| Acherontisuchus | |
|---|---|
Scientific classification  | |
| Kingdom: | Animalia |
| Phylum: | Chordata |
| Class: | Reptilia |
| Family: | † Dyrosauridae |
| Genus: | † Acherontisuchus Hastings et al., 2011 |
| Type species | |
| †A. guajiraensis Hastings et al., 2011 | |
Acherontisuchus is an extinct genus of dyrosaurid neosuchian from Middle to Late Paleocene deposits of Colombia. [1] The only known species is A. guajiraensis, whose name means "Acheron crocodile of the Guajira Peninsula". [2]
Acherontisuchus is known from six specimens UF/IGM 34 through 39 (Hastings et al. 2011 noted these six specimens may represent only a single animal), including three partial lower jawbones, four fragments of the upper jaw, fragments of 21 teeth, two ribs, one upper backbone segment, one sacral vertebra (a bone that connects the hips to the rest of the spine), ribs that attach to the sacral vertebrae, a partial hip including the ilium and ischium bones, an upper leg bone, and one metatarsal foot bone. All Acherontisuchus specimens were collected from the Cerrejón Formation within the Cerrejón coal mine of northeastern Colombia and described in 2011 in Palaeontology journal by Alexander K. Hastings, Jonathan Bloch and Carlos A. Jaramillo. It is named after the river Acheron, which in Greek mythology was a branch of the river Styx meaning "river of woe" (Acherontisuchus is thought to have lived in a large river that emptied out into the Caribbean Sea during the Paleocene). The type species A. guajiraensis is named after Guajira Peninsula where Cerrejón is located. [2]
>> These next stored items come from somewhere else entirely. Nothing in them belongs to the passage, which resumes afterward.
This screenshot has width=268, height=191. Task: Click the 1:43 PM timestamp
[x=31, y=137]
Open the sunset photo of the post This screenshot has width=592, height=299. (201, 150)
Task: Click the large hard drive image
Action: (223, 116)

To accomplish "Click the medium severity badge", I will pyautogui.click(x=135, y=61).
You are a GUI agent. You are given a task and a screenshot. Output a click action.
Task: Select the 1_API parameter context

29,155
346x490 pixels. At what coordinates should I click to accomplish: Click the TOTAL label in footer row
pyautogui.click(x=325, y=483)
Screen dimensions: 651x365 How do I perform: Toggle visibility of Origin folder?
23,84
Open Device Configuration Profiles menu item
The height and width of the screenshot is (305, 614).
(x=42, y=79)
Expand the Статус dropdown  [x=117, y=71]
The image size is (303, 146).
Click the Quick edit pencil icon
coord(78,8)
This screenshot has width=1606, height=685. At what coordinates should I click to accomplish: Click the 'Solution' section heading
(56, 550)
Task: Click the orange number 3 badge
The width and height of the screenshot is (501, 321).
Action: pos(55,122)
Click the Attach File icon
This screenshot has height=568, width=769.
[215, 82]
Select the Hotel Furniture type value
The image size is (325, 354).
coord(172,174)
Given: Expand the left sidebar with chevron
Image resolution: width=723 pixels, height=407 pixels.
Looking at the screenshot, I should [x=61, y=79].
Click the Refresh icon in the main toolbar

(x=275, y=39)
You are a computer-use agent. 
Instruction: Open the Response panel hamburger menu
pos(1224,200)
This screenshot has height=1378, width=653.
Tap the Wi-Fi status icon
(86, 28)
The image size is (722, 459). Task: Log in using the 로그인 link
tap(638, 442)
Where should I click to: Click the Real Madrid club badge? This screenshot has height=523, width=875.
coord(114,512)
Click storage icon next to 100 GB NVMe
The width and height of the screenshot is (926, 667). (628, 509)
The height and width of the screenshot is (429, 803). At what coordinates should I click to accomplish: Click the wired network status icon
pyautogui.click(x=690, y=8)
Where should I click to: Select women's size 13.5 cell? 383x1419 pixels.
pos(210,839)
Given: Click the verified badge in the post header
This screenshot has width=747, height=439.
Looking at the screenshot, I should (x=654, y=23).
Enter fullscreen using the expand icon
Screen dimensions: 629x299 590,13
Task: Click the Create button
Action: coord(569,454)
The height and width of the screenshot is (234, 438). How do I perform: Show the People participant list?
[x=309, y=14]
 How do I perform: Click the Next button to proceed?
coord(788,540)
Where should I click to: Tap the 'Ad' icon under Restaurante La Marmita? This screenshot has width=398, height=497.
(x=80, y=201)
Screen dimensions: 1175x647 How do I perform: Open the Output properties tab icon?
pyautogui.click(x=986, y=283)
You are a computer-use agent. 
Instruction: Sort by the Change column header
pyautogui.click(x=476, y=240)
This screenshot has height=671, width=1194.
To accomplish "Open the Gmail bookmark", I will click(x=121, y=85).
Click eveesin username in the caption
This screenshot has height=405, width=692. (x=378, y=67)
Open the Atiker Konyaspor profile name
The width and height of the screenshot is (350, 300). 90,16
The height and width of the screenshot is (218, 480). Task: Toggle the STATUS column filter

Acherontisuchus is found in multiple layers between coal seams, giving it a wide time distribution throughout the formation. Another dyrosaurid called Cerrejonisuchus was named from Cerrejón in 2010, but is only found in one layer of the formation. Aside from the consistently fractured fossils, no evidence exists of an altered fossil size. [2]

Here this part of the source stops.